(AVAILABLE DATA begins)

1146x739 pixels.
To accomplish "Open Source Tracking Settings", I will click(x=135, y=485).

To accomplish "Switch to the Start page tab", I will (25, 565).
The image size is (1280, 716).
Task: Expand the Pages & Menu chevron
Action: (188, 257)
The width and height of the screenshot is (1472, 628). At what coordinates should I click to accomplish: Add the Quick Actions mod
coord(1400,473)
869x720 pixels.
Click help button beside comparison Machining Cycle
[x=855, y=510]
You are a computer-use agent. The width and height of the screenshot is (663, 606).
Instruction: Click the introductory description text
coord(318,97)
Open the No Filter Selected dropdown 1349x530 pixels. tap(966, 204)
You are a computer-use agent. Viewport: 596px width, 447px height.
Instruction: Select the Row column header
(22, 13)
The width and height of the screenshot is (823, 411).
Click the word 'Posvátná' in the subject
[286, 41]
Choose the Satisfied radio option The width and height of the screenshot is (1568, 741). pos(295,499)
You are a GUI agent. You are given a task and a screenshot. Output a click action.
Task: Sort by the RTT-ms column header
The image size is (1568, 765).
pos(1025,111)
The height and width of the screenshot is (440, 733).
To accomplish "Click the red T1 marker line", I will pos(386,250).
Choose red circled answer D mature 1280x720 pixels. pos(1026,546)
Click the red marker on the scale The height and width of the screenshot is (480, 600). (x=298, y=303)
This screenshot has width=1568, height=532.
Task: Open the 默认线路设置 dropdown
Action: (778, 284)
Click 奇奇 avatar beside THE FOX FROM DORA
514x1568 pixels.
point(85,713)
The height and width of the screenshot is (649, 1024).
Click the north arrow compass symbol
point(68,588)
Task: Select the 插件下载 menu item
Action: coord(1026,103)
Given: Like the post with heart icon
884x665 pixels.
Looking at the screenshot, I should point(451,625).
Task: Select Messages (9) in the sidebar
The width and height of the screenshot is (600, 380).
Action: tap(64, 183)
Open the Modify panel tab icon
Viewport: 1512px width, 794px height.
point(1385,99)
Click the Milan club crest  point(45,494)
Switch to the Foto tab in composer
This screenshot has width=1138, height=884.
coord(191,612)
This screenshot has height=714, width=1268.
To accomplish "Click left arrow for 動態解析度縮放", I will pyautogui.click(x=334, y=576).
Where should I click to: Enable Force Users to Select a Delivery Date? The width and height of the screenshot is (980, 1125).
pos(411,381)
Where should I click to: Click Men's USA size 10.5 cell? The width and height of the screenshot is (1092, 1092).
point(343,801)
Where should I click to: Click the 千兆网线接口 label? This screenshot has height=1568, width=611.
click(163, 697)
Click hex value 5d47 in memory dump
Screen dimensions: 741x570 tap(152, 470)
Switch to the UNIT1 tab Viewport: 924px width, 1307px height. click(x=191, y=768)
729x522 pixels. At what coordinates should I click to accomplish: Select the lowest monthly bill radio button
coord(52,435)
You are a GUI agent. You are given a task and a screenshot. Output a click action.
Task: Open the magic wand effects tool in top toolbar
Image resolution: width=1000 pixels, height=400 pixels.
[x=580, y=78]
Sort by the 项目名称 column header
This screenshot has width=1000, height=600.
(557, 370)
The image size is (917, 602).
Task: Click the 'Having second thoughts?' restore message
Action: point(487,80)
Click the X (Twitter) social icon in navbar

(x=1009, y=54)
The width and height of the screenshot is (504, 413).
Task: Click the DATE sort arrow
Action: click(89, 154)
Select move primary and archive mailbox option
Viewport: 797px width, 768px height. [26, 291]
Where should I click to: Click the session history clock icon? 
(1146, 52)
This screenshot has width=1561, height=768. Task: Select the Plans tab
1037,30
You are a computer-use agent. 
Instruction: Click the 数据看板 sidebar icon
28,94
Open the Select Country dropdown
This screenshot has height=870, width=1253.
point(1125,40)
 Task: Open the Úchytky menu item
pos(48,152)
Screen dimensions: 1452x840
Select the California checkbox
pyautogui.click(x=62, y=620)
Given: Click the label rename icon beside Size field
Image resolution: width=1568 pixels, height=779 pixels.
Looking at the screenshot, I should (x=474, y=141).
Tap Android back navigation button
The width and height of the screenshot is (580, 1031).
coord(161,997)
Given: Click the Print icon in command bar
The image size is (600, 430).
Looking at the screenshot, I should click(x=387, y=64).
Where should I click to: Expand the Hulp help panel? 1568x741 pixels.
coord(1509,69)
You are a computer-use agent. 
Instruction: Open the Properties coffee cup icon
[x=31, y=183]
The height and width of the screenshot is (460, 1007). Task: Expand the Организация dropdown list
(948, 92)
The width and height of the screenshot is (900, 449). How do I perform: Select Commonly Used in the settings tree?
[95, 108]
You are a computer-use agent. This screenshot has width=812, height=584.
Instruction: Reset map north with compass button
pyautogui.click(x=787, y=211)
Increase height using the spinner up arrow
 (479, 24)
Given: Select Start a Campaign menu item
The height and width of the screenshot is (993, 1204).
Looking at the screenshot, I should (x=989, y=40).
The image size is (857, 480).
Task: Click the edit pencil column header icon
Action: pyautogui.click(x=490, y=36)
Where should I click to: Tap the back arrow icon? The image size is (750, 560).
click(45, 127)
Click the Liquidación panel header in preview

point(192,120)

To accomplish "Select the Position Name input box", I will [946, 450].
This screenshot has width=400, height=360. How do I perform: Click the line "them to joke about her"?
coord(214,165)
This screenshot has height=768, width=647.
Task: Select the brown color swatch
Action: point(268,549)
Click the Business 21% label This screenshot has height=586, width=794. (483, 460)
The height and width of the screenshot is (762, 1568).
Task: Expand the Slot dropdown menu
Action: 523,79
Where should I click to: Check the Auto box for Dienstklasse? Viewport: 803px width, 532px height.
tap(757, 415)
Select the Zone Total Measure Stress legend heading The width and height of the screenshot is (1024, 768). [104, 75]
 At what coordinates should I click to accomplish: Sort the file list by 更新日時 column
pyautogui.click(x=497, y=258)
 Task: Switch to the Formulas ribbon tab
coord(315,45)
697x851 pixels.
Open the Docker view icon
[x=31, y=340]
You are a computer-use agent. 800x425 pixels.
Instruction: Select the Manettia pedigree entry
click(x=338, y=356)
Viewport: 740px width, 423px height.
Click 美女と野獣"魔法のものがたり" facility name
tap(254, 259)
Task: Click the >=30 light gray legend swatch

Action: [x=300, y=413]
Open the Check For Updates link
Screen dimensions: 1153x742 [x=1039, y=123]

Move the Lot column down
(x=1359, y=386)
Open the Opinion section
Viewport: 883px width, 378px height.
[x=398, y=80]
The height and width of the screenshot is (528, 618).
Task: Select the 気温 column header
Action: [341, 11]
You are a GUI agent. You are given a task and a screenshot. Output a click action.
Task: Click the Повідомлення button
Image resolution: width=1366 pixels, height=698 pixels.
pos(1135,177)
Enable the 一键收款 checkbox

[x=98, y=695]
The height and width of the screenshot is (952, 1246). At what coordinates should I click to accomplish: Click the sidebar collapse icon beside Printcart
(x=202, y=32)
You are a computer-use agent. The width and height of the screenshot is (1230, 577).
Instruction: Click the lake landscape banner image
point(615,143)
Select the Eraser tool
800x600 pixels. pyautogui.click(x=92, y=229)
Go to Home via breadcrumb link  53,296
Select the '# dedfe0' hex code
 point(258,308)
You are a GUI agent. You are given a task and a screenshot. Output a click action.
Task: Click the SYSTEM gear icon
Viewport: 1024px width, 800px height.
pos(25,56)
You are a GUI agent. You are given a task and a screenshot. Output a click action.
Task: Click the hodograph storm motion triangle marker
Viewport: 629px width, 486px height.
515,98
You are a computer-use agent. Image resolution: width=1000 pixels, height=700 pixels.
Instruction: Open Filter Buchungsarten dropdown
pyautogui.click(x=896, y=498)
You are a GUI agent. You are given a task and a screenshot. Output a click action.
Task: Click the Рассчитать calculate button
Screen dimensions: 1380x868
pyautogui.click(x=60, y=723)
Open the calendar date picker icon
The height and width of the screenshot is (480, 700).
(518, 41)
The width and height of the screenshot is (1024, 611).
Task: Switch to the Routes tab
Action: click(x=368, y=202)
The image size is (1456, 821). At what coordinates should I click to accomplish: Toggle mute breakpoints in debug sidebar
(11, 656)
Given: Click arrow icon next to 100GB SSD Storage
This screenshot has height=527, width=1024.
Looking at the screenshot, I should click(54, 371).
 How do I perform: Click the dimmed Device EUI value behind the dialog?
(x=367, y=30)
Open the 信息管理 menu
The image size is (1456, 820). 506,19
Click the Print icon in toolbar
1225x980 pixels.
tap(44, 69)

(AVAILABLE DATA ends)

▶ [DIRECTIONS FOR THIS TASK]: Repeat exactly the lines of the data from the first one through the line with "The height and width of the screenshot is (649, 1024).", both of them included.

▶ [RESPONSE TO THIS TASK]:
1146x739 pixels.
To accomplish "Open Source Tracking Settings", I will click(x=135, y=485).

To accomplish "Switch to the Start page tab", I will (25, 565).
The image size is (1280, 716).
Task: Expand the Pages & Menu chevron
Action: (188, 257)
The width and height of the screenshot is (1472, 628). At what coordinates should I click to accomplish: Add the Quick Actions mod
coord(1400,473)
869x720 pixels.
Click help button beside comparison Machining Cycle
[x=855, y=510]
You are a computer-use agent. The width and height of the screenshot is (663, 606).
Instruction: Click the introductory description text
coord(318,97)
Open the No Filter Selected dropdown 1349x530 pixels. tap(966, 204)
You are a computer-use agent. Viewport: 596px width, 447px height.
Instruction: Select the Row column header
(22, 13)
The width and height of the screenshot is (823, 411).
Click the word 'Posvátná' in the subject
[286, 41]
Choose the Satisfied radio option The width and height of the screenshot is (1568, 741). pos(295,499)
You are a GUI agent. You are given a task and a screenshot. Output a click action.
Task: Sort by the RTT-ms column header
The image size is (1568, 765).
pos(1025,111)
The height and width of the screenshot is (440, 733).
To accomplish "Click the red T1 marker line", I will pos(386,250).
Choose red circled answer D mature 1280x720 pixels. pos(1026,546)
Click the red marker on the scale The height and width of the screenshot is (480, 600). (x=298, y=303)
This screenshot has width=1568, height=532.
Task: Open the 默认线路设置 dropdown
Action: (778, 284)
Click 奇奇 avatar beside THE FOX FROM DORA
514x1568 pixels.
point(85,713)
The height and width of the screenshot is (649, 1024).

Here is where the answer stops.